INSTRUÇÃO
Copie todas as linhas abaixo sem alterar nenhum caractere.

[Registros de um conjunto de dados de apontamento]
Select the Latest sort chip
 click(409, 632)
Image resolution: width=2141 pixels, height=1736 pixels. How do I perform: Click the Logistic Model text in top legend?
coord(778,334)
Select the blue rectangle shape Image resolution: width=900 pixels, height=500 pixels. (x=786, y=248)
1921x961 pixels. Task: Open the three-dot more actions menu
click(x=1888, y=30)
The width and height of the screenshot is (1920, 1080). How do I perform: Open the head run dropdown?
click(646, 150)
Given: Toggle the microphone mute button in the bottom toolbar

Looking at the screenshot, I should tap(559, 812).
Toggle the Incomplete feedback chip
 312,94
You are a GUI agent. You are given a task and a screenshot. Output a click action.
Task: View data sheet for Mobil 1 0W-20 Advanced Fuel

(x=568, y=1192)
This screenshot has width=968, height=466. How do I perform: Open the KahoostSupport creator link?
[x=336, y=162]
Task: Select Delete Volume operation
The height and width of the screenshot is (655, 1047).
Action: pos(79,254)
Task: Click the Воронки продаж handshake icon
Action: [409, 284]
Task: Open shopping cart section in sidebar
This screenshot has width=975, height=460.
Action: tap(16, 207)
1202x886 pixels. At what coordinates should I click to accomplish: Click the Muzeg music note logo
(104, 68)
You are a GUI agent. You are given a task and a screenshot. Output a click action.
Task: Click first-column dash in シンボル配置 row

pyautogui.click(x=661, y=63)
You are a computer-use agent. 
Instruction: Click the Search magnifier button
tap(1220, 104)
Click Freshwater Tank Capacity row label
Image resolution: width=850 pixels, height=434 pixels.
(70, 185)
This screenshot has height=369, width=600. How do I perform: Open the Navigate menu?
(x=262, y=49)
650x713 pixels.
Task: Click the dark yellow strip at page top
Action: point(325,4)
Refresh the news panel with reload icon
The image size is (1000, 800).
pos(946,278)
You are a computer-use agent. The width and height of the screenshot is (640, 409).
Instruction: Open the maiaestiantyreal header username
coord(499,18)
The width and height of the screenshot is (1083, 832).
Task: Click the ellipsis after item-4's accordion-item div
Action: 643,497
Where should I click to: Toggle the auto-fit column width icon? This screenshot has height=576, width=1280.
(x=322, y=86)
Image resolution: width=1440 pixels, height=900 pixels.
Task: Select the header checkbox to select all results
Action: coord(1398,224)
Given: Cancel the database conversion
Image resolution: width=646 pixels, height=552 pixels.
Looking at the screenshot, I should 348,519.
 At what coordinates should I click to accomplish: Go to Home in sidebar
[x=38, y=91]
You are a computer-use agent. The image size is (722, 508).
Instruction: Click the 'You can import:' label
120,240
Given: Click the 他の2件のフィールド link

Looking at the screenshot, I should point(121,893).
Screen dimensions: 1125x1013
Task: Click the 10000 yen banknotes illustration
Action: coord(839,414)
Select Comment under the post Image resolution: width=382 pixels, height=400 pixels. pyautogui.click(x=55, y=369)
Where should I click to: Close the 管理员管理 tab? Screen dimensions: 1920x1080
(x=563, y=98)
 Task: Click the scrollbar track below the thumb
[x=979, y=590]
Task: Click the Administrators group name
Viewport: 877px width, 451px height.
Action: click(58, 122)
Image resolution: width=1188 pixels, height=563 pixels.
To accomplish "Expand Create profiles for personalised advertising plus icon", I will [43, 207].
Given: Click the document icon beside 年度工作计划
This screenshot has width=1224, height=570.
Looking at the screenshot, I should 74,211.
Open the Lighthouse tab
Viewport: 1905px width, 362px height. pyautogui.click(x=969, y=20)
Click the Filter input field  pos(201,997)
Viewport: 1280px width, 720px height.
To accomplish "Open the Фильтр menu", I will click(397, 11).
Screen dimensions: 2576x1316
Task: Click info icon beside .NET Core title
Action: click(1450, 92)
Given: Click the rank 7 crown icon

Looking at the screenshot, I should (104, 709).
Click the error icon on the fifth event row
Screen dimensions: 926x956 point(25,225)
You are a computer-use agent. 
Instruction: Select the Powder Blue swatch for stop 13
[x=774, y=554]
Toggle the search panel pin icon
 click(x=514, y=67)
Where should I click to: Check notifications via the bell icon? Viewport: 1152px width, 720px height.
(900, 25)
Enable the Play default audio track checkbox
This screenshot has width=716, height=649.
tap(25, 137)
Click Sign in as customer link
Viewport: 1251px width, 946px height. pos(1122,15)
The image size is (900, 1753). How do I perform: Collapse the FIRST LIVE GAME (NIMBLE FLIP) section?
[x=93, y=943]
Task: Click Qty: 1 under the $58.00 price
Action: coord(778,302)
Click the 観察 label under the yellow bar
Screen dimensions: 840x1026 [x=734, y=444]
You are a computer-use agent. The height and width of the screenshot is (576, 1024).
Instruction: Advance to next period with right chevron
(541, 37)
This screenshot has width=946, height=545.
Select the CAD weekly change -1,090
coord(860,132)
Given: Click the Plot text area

RESPOSTA
Select the Latest sort chip
 click(409, 632)
Image resolution: width=2141 pixels, height=1736 pixels. How do I perform: Click the Logistic Model text in top legend?
coord(778,334)
Select the blue rectangle shape Image resolution: width=900 pixels, height=500 pixels. (x=786, y=248)
1921x961 pixels. Task: Open the three-dot more actions menu
click(x=1888, y=30)
The width and height of the screenshot is (1920, 1080). How do I perform: Open the head run dropdown?
click(646, 150)
Given: Toggle the microphone mute button in the bottom toolbar

Looking at the screenshot, I should tap(559, 812).
Toggle the Incomplete feedback chip
 312,94
You are a GUI agent. You are given a task and a screenshot. Output a click action.
Task: View data sheet for Mobil 1 0W-20 Advanced Fuel

(x=568, y=1192)
This screenshot has width=968, height=466. How do I perform: Open the KahoostSupport creator link?
[x=336, y=162]
Task: Select Delete Volume operation
The height and width of the screenshot is (655, 1047).
Action: pos(79,254)
Task: Click the Воронки продаж handshake icon
Action: [409, 284]
Task: Open shopping cart section in sidebar
This screenshot has width=975, height=460.
Action: tap(16, 207)
1202x886 pixels. At what coordinates should I click to accomplish: Click the Muzeg music note logo
(104, 68)
You are a GUI agent. You are given a task and a screenshot. Output a click action.
Task: Click first-column dash in シンボル配置 row

pyautogui.click(x=661, y=63)
You are a computer-use agent. 
Instruction: Click the Search magnifier button
tap(1220, 104)
Click Freshwater Tank Capacity row label
Image resolution: width=850 pixels, height=434 pixels.
(70, 185)
This screenshot has height=369, width=600. How do I perform: Open the Navigate menu?
(x=262, y=49)
650x713 pixels.
Task: Click the dark yellow strip at page top
Action: point(325,4)
Refresh the news panel with reload icon
The image size is (1000, 800).
pos(946,278)
You are a computer-use agent. The width and height of the screenshot is (640, 409).
Instruction: Open the maiaestiantyreal header username
coord(499,18)
The width and height of the screenshot is (1083, 832).
Task: Click the ellipsis after item-4's accordion-item div
Action: 643,497
Where should I click to: Toggle the auto-fit column width icon? This screenshot has height=576, width=1280.
(x=322, y=86)
Image resolution: width=1440 pixels, height=900 pixels.
Task: Select the header checkbox to select all results
Action: coord(1398,224)
Given: Cancel the database conversion
Image resolution: width=646 pixels, height=552 pixels.
Looking at the screenshot, I should 348,519.
 At what coordinates should I click to accomplish: Go to Home in sidebar
[x=38, y=91]
You are a computer-use agent. The image size is (722, 508).
Instruction: Click the 'You can import:' label
120,240
Given: Click the 他の2件のフィールド link

Looking at the screenshot, I should point(121,893).
Screen dimensions: 1125x1013
Task: Click the 10000 yen banknotes illustration
Action: coord(839,414)
Select Comment under the post Image resolution: width=382 pixels, height=400 pixels. pyautogui.click(x=55, y=369)
Where should I click to: Close the 管理员管理 tab? Screen dimensions: 1920x1080
(x=563, y=98)
 Task: Click the scrollbar track below the thumb
[x=979, y=590]
Task: Click the Administrators group name
Viewport: 877px width, 451px height.
Action: click(58, 122)
Image resolution: width=1188 pixels, height=563 pixels.
To accomplish "Expand Create profiles for personalised advertising plus icon", I will [43, 207].
Given: Click the document icon beside 年度工作计划
This screenshot has width=1224, height=570.
Looking at the screenshot, I should 74,211.
Open the Lighthouse tab
Viewport: 1905px width, 362px height. pyautogui.click(x=969, y=20)
Click the Filter input field  pos(201,997)
Viewport: 1280px width, 720px height.
To accomplish "Open the Фильтр menu", I will click(397, 11).
Screen dimensions: 2576x1316
Task: Click info icon beside .NET Core title
Action: click(1450, 92)
Given: Click the rank 7 crown icon

Looking at the screenshot, I should (104, 709).
Click the error icon on the fifth event row
Screen dimensions: 926x956 point(25,225)
You are a computer-use agent. 
Instruction: Select the Powder Blue swatch for stop 13
[x=774, y=554]
Toggle the search panel pin icon
 click(x=514, y=67)
Where should I click to: Check notifications via the bell icon? Viewport: 1152px width, 720px height.
(900, 25)
Enable the Play default audio track checkbox
This screenshot has width=716, height=649.
tap(25, 137)
Click Sign in as customer link
Viewport: 1251px width, 946px height. pos(1122,15)
The image size is (900, 1753). How do I perform: Collapse the FIRST LIVE GAME (NIMBLE FLIP) section?
[x=93, y=943]
Task: Click Qty: 1 under the $58.00 price
Action: coord(778,302)
Click the 観察 label under the yellow bar
Screen dimensions: 840x1026 [x=734, y=444]
You are a computer-use agent. The height and width of the screenshot is (576, 1024).
Instruction: Advance to next period with right chevron
(541, 37)
This screenshot has width=946, height=545.
Select the CAD weekly change -1,090
coord(860,132)
Given: Click the Plot text area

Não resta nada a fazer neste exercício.